**TASK INSTRUCTIONS:**
Report the number of lines in the data below that hold "Save", without any other words.

**RECORDS FOR THE EXERCISE:**
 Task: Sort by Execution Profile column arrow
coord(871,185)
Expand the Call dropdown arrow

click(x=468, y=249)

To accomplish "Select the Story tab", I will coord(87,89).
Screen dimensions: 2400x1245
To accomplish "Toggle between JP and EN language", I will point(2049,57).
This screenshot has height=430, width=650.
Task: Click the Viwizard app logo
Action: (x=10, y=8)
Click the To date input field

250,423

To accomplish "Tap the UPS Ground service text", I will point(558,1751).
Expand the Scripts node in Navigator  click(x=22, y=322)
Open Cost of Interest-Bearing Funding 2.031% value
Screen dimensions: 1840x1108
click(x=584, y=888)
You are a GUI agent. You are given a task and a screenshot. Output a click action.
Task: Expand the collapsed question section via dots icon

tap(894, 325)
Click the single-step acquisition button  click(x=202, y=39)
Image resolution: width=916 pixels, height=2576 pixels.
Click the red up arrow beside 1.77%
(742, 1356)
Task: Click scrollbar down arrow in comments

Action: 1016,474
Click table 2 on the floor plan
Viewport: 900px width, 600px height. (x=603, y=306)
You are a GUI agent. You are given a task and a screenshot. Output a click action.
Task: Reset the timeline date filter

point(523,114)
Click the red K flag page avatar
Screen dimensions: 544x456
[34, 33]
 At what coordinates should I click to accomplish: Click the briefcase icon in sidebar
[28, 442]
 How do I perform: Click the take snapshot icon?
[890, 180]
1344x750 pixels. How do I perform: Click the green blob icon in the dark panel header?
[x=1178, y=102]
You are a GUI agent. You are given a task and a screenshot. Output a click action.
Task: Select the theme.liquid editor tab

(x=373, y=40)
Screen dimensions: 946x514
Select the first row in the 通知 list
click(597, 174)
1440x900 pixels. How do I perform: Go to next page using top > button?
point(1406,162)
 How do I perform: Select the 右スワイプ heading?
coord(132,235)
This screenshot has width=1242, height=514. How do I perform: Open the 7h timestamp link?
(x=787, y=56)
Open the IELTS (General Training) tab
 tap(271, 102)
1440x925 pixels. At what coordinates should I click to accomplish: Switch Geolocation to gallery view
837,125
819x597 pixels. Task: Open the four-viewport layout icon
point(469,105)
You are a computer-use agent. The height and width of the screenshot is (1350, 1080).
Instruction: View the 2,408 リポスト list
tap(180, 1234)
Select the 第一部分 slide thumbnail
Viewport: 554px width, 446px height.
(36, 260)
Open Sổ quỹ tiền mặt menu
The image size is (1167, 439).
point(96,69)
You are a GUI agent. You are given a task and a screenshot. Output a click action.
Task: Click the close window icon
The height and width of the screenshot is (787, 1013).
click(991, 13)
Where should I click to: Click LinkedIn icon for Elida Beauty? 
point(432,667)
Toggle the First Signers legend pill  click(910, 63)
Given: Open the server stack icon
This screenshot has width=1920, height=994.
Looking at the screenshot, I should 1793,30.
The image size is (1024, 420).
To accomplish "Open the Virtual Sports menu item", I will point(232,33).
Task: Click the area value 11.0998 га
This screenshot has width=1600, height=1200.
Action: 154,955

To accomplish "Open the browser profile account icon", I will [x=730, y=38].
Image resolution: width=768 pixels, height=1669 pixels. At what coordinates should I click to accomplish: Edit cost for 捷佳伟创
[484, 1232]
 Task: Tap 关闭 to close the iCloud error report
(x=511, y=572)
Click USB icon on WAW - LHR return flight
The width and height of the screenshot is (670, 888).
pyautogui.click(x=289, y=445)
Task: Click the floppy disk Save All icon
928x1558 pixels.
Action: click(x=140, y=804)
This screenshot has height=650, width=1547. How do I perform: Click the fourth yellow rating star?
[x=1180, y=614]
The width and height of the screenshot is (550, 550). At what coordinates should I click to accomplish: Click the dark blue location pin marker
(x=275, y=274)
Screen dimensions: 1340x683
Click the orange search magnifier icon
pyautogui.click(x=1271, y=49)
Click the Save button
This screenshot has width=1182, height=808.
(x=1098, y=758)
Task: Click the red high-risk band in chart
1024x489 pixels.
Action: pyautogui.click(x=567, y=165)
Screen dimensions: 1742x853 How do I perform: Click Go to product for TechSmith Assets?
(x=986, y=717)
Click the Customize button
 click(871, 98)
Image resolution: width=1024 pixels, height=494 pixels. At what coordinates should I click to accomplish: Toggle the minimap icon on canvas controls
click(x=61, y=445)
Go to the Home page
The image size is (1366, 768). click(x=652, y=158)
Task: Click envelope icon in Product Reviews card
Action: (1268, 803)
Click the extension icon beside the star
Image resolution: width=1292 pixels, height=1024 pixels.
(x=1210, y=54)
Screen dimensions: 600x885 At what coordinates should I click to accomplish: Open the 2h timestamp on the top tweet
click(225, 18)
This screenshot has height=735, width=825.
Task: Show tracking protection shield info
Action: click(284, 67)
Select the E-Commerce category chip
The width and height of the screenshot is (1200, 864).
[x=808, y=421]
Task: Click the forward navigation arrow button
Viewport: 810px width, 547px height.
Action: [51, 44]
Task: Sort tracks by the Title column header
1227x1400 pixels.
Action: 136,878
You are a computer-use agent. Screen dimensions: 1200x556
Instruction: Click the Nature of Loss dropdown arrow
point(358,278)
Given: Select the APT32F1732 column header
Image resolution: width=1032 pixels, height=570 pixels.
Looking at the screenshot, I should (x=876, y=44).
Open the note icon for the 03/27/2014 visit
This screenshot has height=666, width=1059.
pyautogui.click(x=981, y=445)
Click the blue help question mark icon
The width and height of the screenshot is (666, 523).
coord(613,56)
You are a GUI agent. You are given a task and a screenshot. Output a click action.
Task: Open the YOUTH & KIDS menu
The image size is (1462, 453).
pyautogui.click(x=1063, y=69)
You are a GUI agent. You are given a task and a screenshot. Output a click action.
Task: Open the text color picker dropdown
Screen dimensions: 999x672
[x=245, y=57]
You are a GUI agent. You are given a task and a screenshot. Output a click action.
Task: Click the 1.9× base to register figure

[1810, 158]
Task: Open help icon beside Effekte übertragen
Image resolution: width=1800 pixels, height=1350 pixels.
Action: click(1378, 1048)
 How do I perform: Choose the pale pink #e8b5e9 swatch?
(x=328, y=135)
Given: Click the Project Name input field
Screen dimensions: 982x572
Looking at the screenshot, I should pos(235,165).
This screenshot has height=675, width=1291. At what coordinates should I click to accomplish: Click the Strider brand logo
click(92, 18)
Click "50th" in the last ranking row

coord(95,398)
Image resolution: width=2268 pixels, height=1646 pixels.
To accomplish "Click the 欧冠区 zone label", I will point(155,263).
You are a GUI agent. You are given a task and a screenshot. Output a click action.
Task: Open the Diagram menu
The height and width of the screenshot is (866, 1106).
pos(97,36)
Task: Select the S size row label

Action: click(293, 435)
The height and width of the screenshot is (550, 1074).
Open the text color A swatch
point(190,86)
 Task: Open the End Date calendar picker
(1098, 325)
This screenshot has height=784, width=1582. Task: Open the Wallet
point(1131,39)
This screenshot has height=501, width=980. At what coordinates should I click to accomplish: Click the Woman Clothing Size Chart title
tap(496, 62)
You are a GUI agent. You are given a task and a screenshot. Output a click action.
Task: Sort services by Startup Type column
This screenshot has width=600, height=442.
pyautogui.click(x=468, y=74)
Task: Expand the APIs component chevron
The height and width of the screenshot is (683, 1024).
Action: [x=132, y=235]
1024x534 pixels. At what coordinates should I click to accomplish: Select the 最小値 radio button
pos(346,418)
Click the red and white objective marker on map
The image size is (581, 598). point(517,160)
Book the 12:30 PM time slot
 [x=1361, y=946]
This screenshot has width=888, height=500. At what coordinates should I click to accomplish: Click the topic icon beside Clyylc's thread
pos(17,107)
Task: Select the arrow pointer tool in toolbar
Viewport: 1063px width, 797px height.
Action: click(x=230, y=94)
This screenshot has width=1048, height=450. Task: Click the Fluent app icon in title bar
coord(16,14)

**RESULT:**
2